If You Have Broken a Heart: Yunus Emre on the Sacredness of the Heart

By Raşit Akgül May 18, 2026 8 min read

The Poem

Bir kez gönül yıktın ise bu kıldığın namaz değil. Yetmiş iki millet dahi elin yüzün yumaz değil.

Yol odur ki doğru vara, göz odur ki Hakk’ı göre, er odur ki alçak dura, yüceden bakan göz değil.

Doğru yola gittin ise, er eteğin tuttun ise, bir hayır da ettin ise, birine bindir, az değil.

Yunus bu sözleri çatar, sanki balı yağa katar. Halka satışını satar, yükü gevherdir, tuz değil.

A plain rendering into English:

If you have broken a heart once, this prayer you offer is no prayer. The seventy-two nations together cannot wash your hands and face.

The road is what goes straight. The eye is what sees the Real. The man is what stoops low. Not the eye that looks down from above.

If you have walked the straight road, if you have held the master’s hem, if you have done one good thing, count it a thousand. It is not small.

Yunus knots these words together, as if mixing honey into oil. He hawks his goods before the people: the cargo is jewels, not salt.

”This Prayer Is No Prayer”

The opening verse is one of the hardest sentences in Turkish religious literature. Yunus says, in four lines of village Turkish, what generations of theologians would say in libraries: that ritual without the ethics it should grow is hollow.
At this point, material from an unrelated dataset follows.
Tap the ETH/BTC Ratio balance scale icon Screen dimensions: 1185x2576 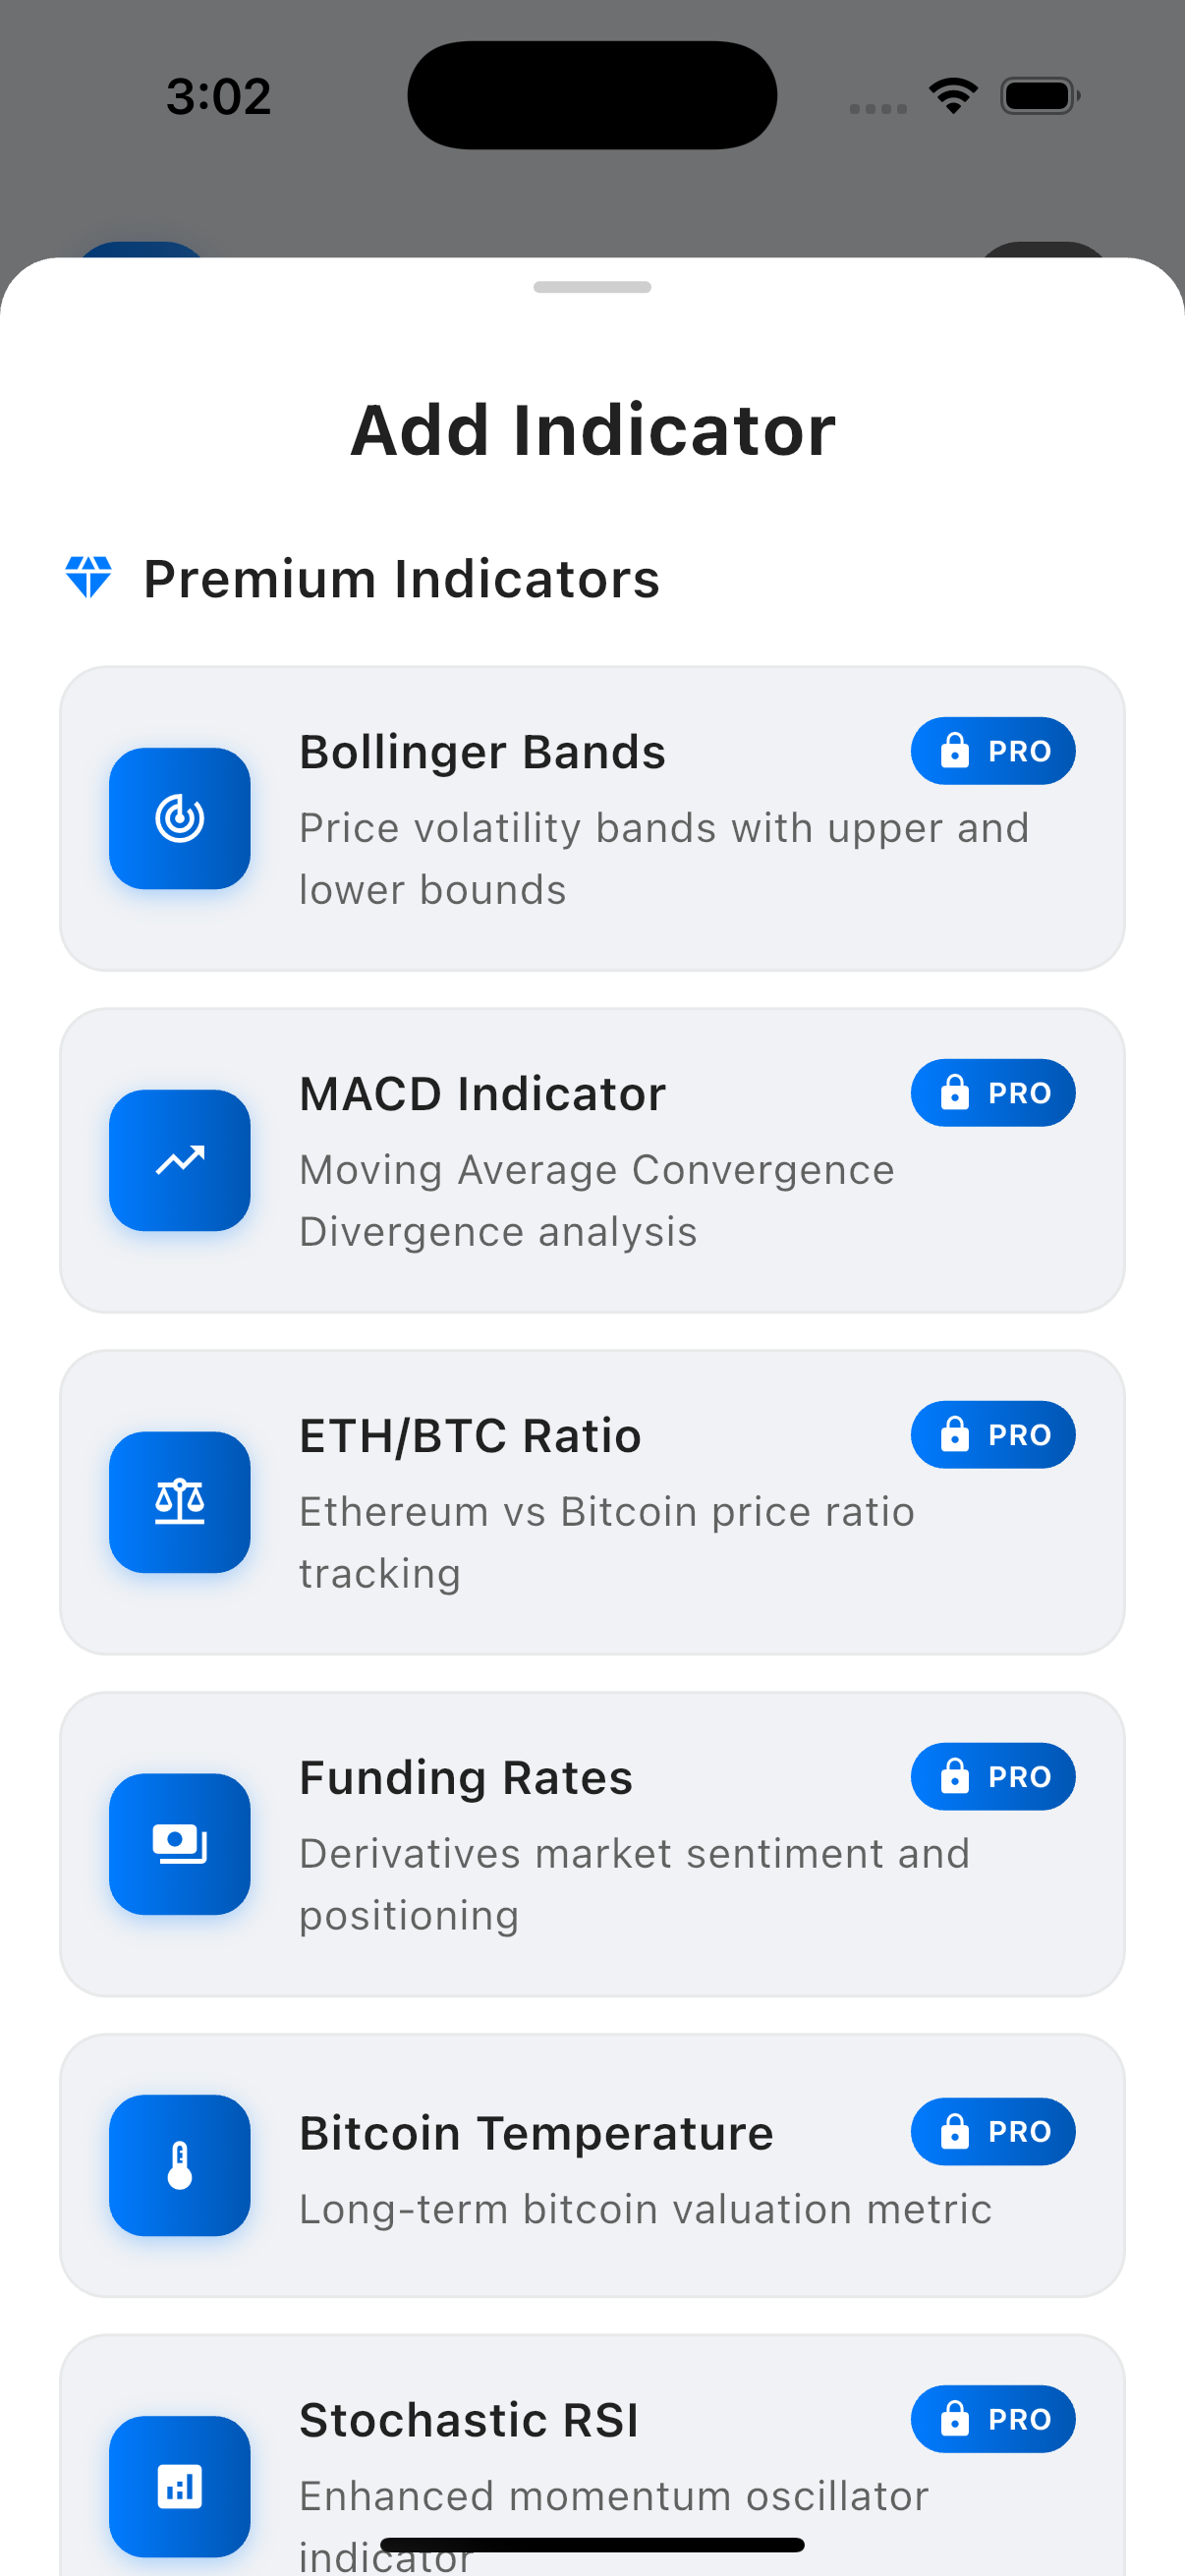point(180,1502)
Namaz, the five-times daily prayer, is the most central act of an ordinary Muslim’s day. To say “this prayer is no prayer” is not a casual rebuke. It is an extraordinary verdict on a praying believer. And Yunus pronounces it not for unbelief, not for a missed obligation, but for breaking a heart.

The classical hadith heritage gives Yunus his ground. The Prophet, peace be upon him, declared the believer’s life, property, and honour sacred (“the believer is sacred to the believer in his blood, his wealth, his honour”; Muslim, Tirmidhi). The Sufi tradition extended honour (ʿird) to include the heart’s peace: the inner garden of the Muslim is sacred ground, and the foot that crushes it is the foot that has stepped on sanctity.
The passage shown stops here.